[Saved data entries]
+ + + + + + +

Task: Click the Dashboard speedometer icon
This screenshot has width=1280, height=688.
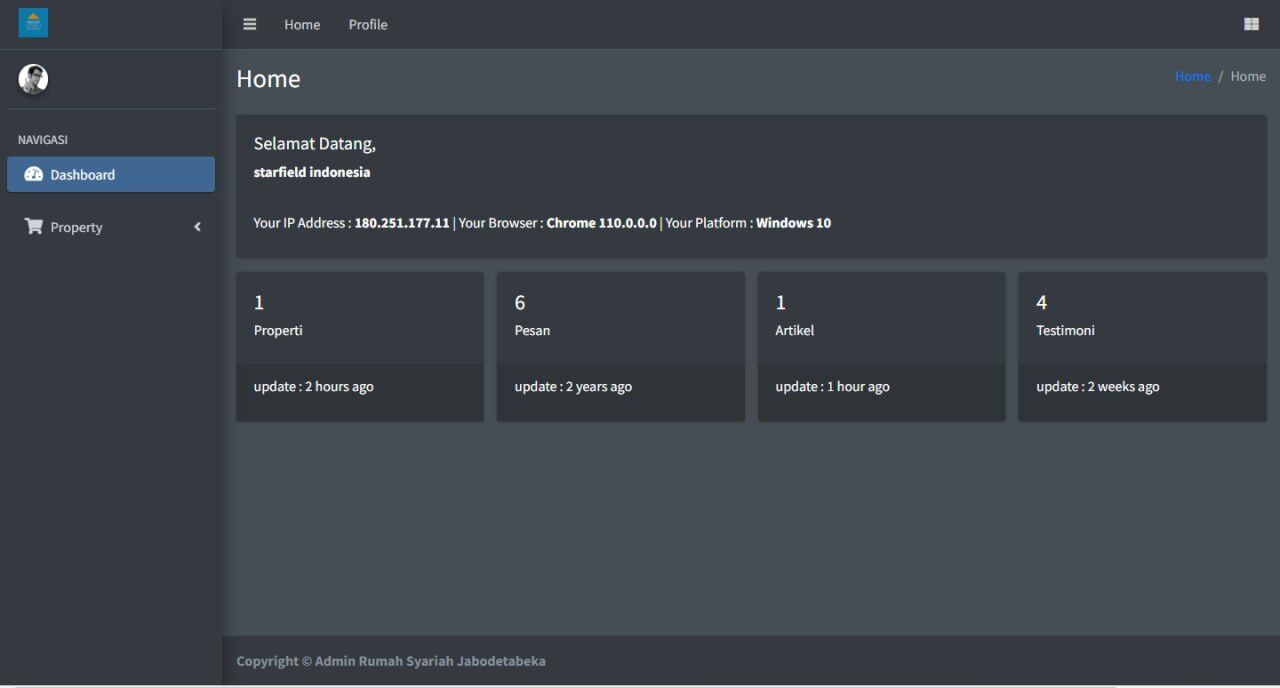Action: click(x=33, y=174)
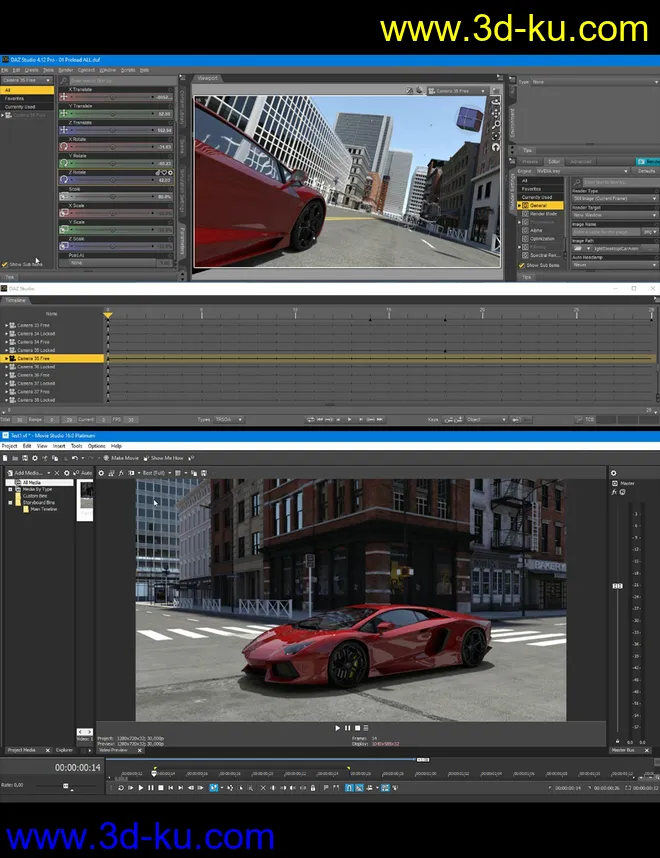Click the Master Bus settings gear icon
Image resolution: width=660 pixels, height=858 pixels.
[x=614, y=472]
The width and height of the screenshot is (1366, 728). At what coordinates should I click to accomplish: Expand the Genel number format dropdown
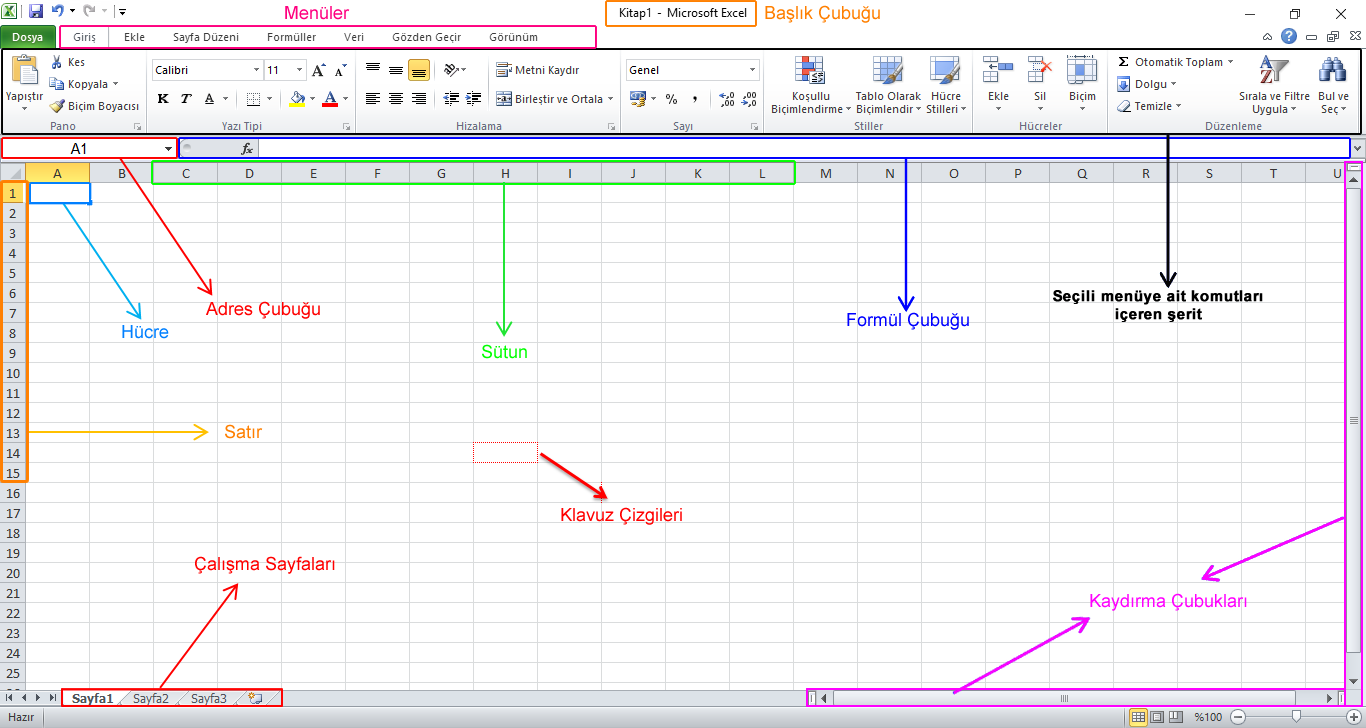(x=753, y=70)
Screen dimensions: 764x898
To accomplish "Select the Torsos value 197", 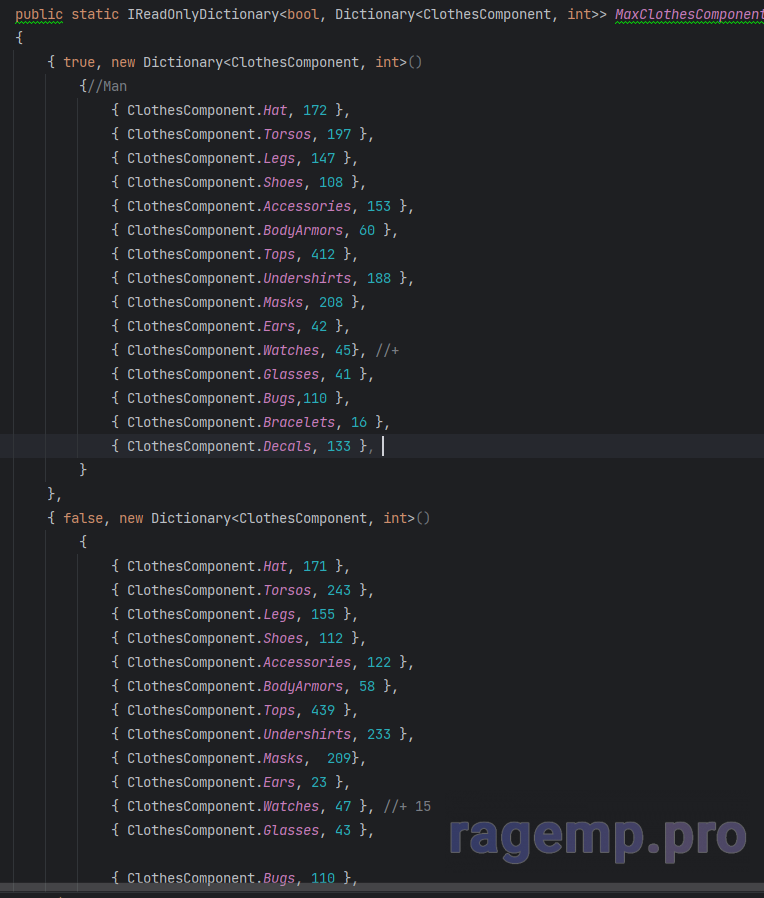I will (x=339, y=134).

+ + + + + + +

_ACTIVITY_
Output, line for line and exactly, the records above from their first line through the one with "Screen dimensions: 764x898", both ends included, but no pictures.

_PROBLEM SOLUTION_
Task: Click the Dashboard speedometer icon
This screenshot has width=1280, height=688.
Action: click(x=33, y=174)
Click the Master Bus settings gear icon
Image resolution: width=660 pixels, height=858 pixels.
[x=614, y=472]
The width and height of the screenshot is (1366, 728). At what coordinates should I click to accomplish: Expand the Genel number format dropdown
(x=753, y=70)
Screen dimensions: 764x898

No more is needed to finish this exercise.